So it has come to this. A Love Island US star, all tan lines and manufactured drama, finds herself on the receiving end of a mob’s fury because her past includes a badge and a gun. The public, ever vigilant in its crusade against moral impurity, has decided that a former police officer cannot be permitted to sunbathe on television without a thorough reckoning. One imagines the ghost of Augustus Caesar nodding sagely from the afterlife: even in the empire’s twilight, the games must have their scapegoats.
Let us examine this phenomenon with the cold clarity it deserves. The star in question, whose name will no doubt be forgotten by the time the next season airs, was uncovered—the verb itself implies a shameful secret—to have served as a police officer. Cue the righteous indignation. Hometown protests, social media pile-ons, the whole theatre of public shaming that we have perfected in this, our decadent age. But what exactly is the crime here? Has she committed an atrocity? Has she abused her power? No, the mere fact of association is enough. She wore the uniform, therefore she is tainted.
This is intellectual decadence dressed as activism. We have reached a point where the past is not a prologue but a prison. Every person must be scrubbed clean of any history that might offend the sensibilities of the online mob. The Victorian era, for all its hypocrisy, at least understood the value of redemption. Today, we prefer the stocks. We prefer to hound and to harass, all from the safety of our smartphones.
Compare this to the fall of Rome, where the praetorian guard—the police of their day—were alternately revered and reviled depending on who held the emperor’s ear. When the guard lost its prestige, Rome lost its stability. Our own police forces are similarly at a crossroads, maligned by some and defended by others. But to tar every individual who ever served with the same brush is not justice; it is tribalism. It is the very opposite of the reasoned discourse that a functioning republic requires.
The irony, of course, is that Love Island is perhaps the most artificial, hollowed-out form of entertainment we have. It is bread and circuses for the Netflix age. And yet we demand that its participants be paragons of virtue, their pasts as pristine as their Instagram feeds. This is not a moral crusade. It is a hunting party. We have run out of real monsters, so we manufacture them from the ranks of reality television.

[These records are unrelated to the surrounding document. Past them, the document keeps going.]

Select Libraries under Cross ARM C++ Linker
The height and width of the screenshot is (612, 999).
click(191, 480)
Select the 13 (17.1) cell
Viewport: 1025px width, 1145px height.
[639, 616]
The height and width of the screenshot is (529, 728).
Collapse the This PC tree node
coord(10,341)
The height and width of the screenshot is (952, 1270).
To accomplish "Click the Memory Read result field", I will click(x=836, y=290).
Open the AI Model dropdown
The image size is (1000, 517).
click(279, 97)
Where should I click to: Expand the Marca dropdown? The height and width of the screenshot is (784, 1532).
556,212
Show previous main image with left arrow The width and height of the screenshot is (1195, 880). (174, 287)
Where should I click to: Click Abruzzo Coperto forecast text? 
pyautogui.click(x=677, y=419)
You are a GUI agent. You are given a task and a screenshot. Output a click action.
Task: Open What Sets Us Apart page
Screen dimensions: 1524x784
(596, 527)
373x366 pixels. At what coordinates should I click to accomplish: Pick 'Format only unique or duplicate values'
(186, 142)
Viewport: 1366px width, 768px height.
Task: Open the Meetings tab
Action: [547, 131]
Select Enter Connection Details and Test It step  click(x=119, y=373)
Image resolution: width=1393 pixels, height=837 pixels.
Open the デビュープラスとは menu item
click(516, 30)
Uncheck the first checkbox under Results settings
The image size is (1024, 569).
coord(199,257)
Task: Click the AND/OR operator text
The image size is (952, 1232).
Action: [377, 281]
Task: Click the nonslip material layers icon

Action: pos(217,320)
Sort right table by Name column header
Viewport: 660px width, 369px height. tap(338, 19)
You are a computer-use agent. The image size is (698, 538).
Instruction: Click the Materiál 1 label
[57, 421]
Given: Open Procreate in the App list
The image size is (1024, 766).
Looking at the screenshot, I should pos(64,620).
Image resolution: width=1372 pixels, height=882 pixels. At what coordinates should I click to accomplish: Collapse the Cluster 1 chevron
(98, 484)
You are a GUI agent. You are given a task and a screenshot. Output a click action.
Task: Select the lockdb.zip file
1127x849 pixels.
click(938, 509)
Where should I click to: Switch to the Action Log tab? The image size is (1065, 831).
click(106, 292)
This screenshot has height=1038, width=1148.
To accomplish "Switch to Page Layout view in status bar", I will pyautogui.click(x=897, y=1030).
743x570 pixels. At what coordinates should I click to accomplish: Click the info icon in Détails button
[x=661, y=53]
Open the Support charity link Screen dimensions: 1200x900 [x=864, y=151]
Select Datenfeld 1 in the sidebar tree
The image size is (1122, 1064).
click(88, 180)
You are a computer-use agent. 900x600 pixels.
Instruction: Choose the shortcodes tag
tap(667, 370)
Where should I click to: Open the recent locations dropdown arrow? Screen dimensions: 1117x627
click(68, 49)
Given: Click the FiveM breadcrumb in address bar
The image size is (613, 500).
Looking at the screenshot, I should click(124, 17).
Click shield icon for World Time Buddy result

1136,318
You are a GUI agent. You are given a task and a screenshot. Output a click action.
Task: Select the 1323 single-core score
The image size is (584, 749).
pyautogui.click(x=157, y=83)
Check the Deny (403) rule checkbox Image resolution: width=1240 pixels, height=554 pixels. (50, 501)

What does this say about national identity? In Britain, we have our own version of this madness, where yesterday’s hero is today’s villain with alarming speed. We have forgotten that people are complex, that a police officer can also be a mother, a friend, a person trying to make a living in a brutal industry. We have forgotten that forgiveness is a virtue. Instead, we have elevated condemnation to an art form.
So let the mob have its victory. This star will be cancelled, her fifteen minutes reduced to ash. But the rot goes deeper. It is the rot of a society that no longer believes in second chances, that prefers purity to humanity. In the long arc of history, this will be our epitaph: they were so busy burning witches that they forgot to build a civilisation.